§ **YOUR OBJECTIVE**: Sift the material for lines containing "Select", and return them.

§ **DATA FOR ANALYSIS**:
################

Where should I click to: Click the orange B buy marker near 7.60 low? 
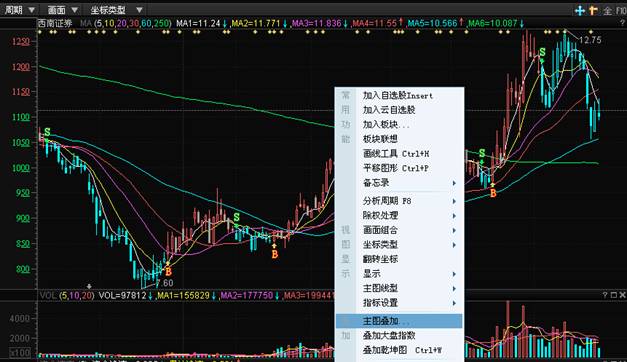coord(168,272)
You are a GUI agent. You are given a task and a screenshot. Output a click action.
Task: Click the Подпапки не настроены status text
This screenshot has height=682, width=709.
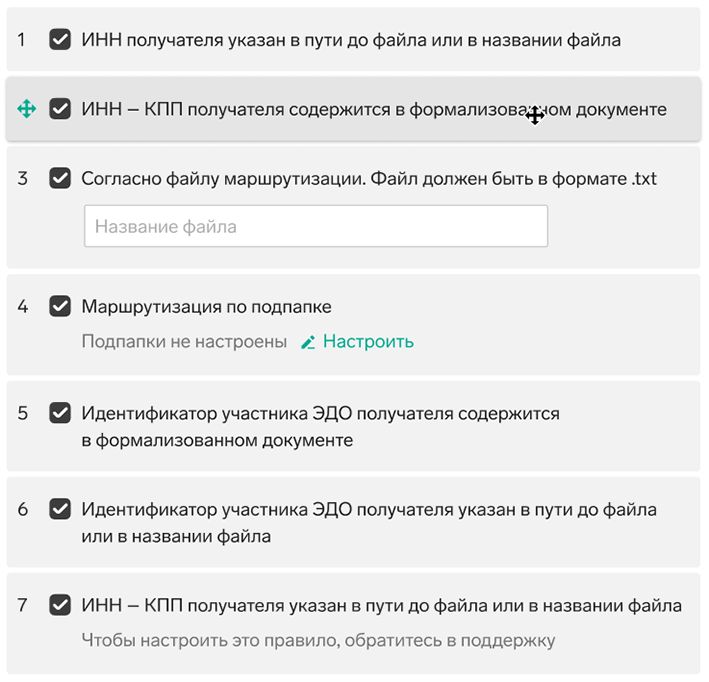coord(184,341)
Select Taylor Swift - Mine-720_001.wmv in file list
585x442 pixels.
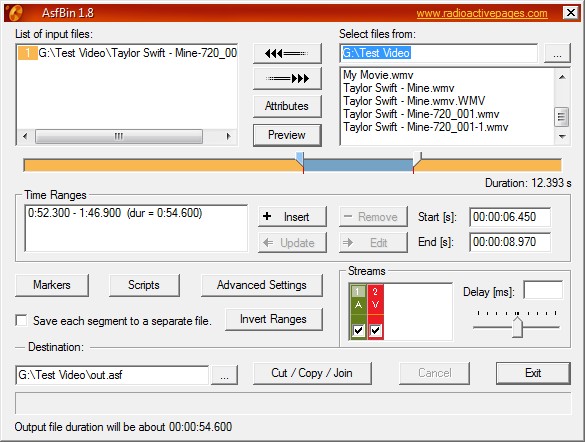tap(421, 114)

################

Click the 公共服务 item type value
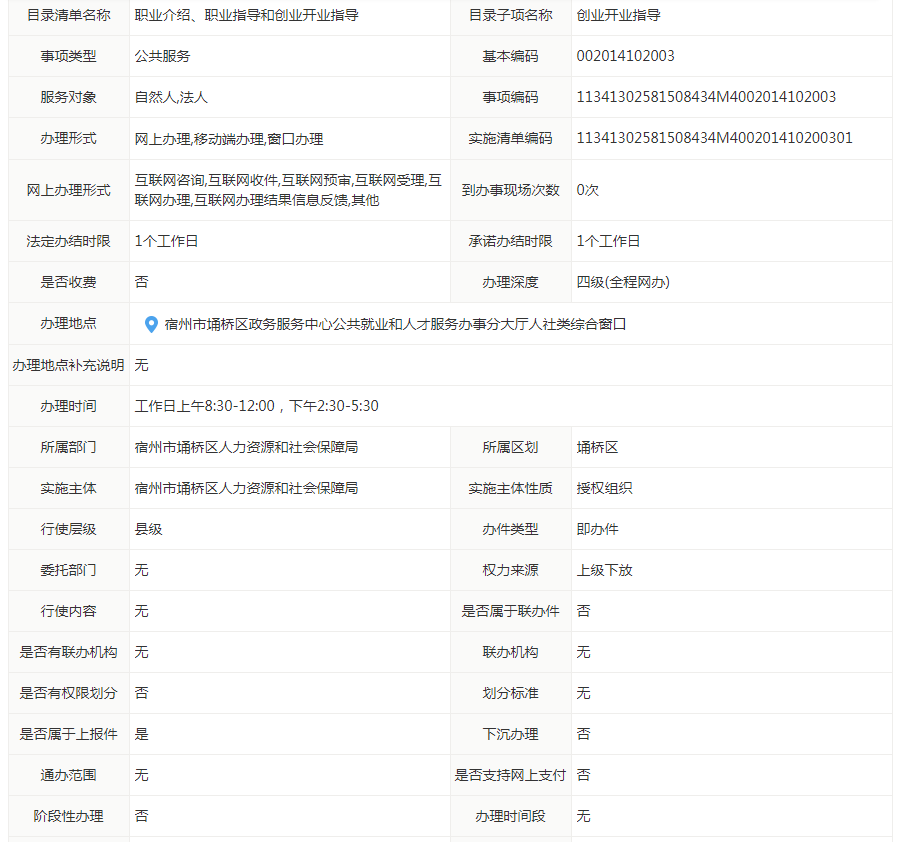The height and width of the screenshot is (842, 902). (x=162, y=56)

################

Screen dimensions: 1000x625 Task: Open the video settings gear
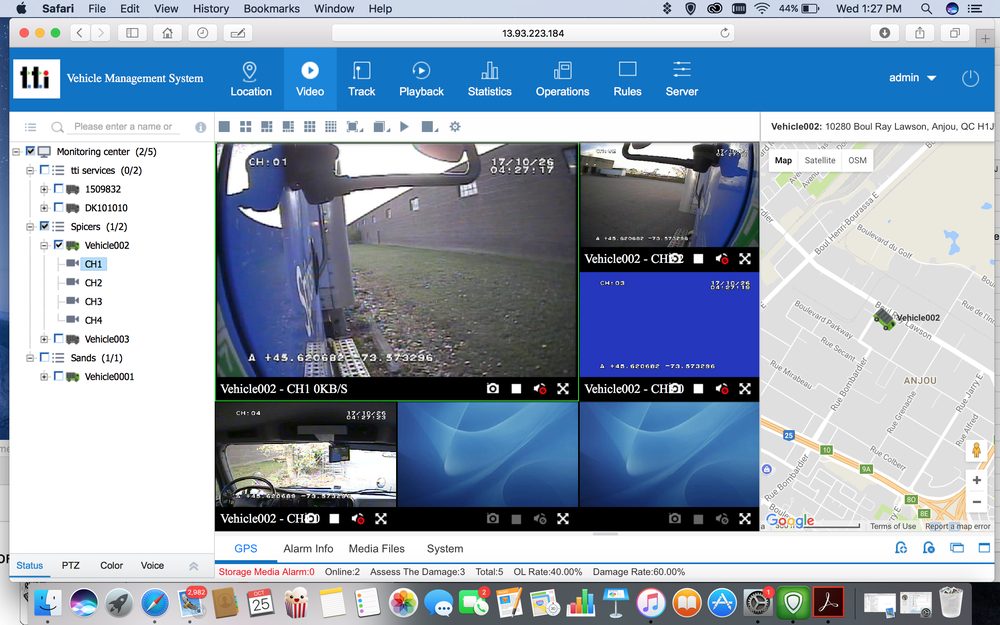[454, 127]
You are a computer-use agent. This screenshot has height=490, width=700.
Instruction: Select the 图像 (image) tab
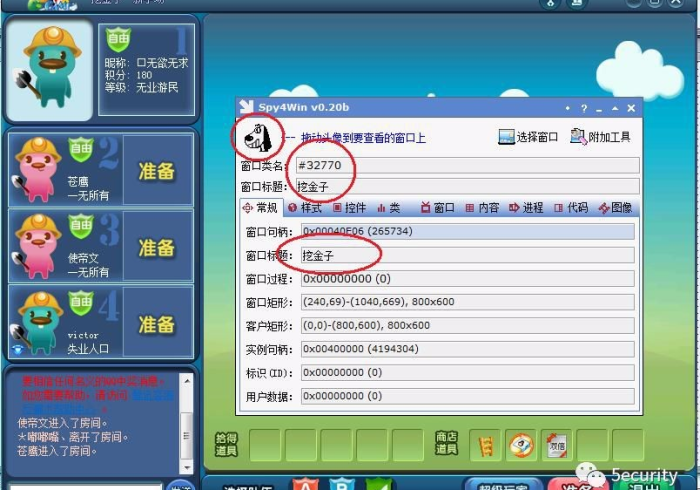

################

§ **EXERCISE RESULT**:
Select Taylor Swift - Mine-720_001.wmv in file list
Instruction: Select the 图像 (image) tab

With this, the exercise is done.